How old are your plants, the pics of the ones you just posted in the white pots?


----------



## whoawhoa (Sep 11, 2007)

Those are his new ones


----------



## clever_intuition (Sep 11, 2007)

Flouros are not a bad light by any means.
I am doing a grow right now with flouros and it is going well.

I am also looking into a HPS/MH mixed ballast system just for the fact that you will not reap the amount of buds or the quality of buds that these lights will bring you.

I say use what you have at the tips of your fingers,,,Then thin about moving on to something better......look at a few of the grow logs and see the diff? JMO though.


----------



## Capt. Skinx (Sep 11, 2007)

The new ones popped about 4 days ago. Germinated in a paper towel and distilled H2O for 40 hrs. Transplanted into 64oz cups till about week 6, then into 3 gl pots for remainder. Might try 2 gl pots this time around.


----------



## Capt. Skinx (Sep 11, 2007)

True, I will not have a yeild with Flouro like I would with HID, but the cost is a third or better, and SO MUCH LESS damaging to the ozone with Flouro.....


----------



## whoawhoa (Sep 11, 2007)

Stores where I live don't sell HPS or MH lights. I know lights is where you should spend the most money but I believe flouros are a decent replacement. I'm not really looking for massive yields... I just want to grow .

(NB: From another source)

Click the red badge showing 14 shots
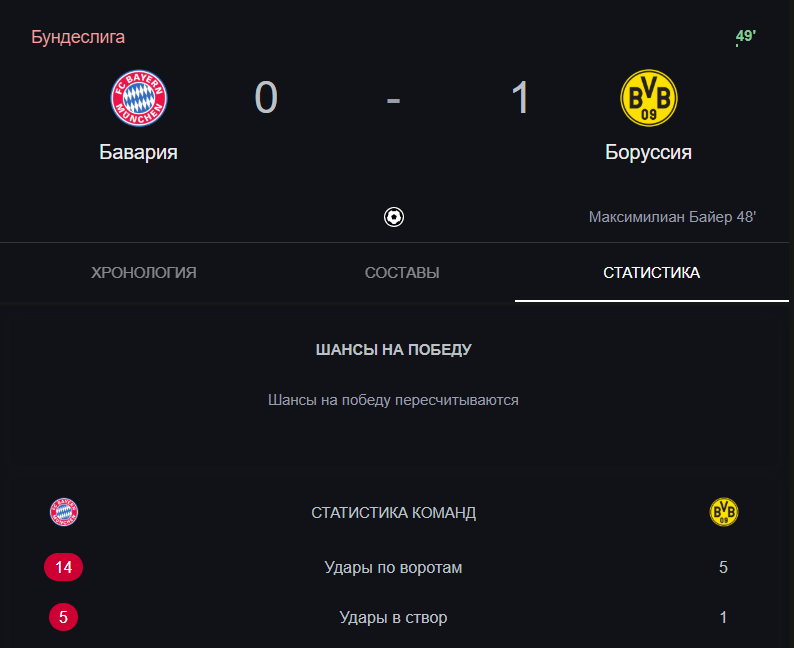Viewport: 794px width, 648px height. [x=64, y=567]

BTW I can't wait til I get my seeds, you can be sure I'll start a grow journal.


-----

Don't forget that flouro bulbs hardly heat up...


----------



## Capt. Skinx (Sep 11, 2007)

right on, whoa. Keep me up to date. I am interested to see others have the same sucess with an all flouro grow....


----------



## whoawhoa (Sep 11, 2007)

Will do as soon as I get them and get them under the lights, I'm really anxious to start up a grow journal. It's going to seem easier knowing everyone will be here giving me tips along the way.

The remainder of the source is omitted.